A no-brainer really – if you are a zoologist/ecologist, insects are where it’s at 😊
Once out in the field, despite the rain we had a lovely time pooting, sweeping, beating and using the Vortis, all good fun and as my old games teacher used to say as he ushered us out into the rain to run a cross-country or play rugby, “Character building”. More seriously though, it was a good introduction to ecological field work and the concept of environmental variability, the sun doesn’t shine all the time.
Sweeping, beating and sucking and perhaps contemplating a swim?
After forty minutes of running about in the rain we headed back to the lab for an hour of sorting and identification for everyone before we started the ‘expert’ session. We were very pleased that 20% of the students stayed on for the extra hour of getting to grips with insect taxonomy.

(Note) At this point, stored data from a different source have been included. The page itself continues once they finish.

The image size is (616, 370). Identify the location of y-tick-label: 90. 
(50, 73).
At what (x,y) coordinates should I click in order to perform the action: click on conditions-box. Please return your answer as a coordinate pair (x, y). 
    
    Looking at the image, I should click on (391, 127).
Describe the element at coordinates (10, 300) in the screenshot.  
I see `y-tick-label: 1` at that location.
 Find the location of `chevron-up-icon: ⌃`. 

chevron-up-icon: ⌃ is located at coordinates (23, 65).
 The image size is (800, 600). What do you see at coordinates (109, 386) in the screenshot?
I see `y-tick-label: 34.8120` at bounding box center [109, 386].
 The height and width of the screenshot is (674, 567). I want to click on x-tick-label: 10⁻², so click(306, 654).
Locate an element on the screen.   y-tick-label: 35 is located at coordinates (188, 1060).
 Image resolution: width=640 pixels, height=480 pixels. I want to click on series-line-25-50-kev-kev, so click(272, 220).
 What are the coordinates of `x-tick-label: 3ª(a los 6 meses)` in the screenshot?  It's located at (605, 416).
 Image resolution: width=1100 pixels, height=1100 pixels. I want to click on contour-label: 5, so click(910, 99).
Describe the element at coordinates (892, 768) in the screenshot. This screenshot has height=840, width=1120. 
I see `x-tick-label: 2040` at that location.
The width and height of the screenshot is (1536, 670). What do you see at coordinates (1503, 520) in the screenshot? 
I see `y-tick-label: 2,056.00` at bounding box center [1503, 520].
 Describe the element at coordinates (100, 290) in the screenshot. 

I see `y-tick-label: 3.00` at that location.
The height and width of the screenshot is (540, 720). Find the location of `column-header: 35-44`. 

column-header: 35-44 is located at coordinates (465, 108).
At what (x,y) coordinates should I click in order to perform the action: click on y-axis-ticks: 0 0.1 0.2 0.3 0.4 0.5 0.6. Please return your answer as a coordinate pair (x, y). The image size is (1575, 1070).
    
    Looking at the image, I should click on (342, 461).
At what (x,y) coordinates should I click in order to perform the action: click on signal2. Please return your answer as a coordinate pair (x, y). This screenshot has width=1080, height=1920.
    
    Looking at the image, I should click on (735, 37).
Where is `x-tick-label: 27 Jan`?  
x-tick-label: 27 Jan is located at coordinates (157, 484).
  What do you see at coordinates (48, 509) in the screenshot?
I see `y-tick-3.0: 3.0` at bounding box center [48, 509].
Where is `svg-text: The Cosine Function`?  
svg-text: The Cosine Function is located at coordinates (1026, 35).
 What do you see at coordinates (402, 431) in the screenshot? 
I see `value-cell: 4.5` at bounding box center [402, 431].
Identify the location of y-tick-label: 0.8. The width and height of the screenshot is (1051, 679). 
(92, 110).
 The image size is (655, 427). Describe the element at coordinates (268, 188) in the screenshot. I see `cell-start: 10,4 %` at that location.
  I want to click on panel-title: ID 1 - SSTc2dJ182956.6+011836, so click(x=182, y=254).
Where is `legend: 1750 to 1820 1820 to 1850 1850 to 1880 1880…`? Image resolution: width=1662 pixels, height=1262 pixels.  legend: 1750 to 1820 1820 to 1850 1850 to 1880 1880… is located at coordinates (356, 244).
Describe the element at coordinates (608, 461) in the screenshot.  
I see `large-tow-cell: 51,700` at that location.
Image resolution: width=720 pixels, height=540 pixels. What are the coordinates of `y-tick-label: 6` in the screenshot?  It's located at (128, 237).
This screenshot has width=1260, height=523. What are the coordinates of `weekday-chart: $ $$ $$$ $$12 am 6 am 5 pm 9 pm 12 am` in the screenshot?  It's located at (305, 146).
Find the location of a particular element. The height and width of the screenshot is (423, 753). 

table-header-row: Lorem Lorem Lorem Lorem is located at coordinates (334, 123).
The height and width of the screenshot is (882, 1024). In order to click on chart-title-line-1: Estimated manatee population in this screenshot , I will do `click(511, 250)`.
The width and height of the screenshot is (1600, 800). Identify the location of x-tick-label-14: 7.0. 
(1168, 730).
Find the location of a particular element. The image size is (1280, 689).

Learning how to identify insects in the lab.
After the evening meal, it was time for the now, very traditional, glow in the dark insects and a lecture on moth trapping from Fran.
Using UV torches and fluorescent dust to track carabid beetles.
Fran lecturing on moth trapping and then with the early risers helping her and Chris Jeffs empty and identify the catch; one of which made a bid for freedom, necessitating a bit of ladder work 🙂
Despite the rain we did catch some moths, this Swallowtail for me at least, was the star of the show.
Moths identified it was time for breakfast and getting the car packed; luckily the nets had all dried out overnight and heading for the ferry and the long trip back to Shropshire. It was a great couple of days and I really enjoyed it and am incredibly sad that I will not be able to take part next year. The whole event is a great initiative by the BES, and I am glad that it and the allied summer school for ‘A’ Level students are now a firmly established part of the ecological calendar. I have only described entomology part of the week, other things were happening; for an excellent account of the whole week I recommend this blog post by one of the students, and not just because she gave me a good report 😊 You can follow her on Twitter too @ecology_student and track down the other comments about the week by using #BESUG19
Although it rained quite hard at times we never had to use this 😊
In terms of hard-core entomology, this was actually my second collecting insects in the rain experience of the year – you may remember it rained in Bristol!
I am very grateful to the British Ecological Society for inviting me to participate in the first ever Summer School and to keep on inviting me back. Special thanks to Fran and Chris and also to Christina Ravinet (whom I also taught) from the BES for keeping things running so smoothly.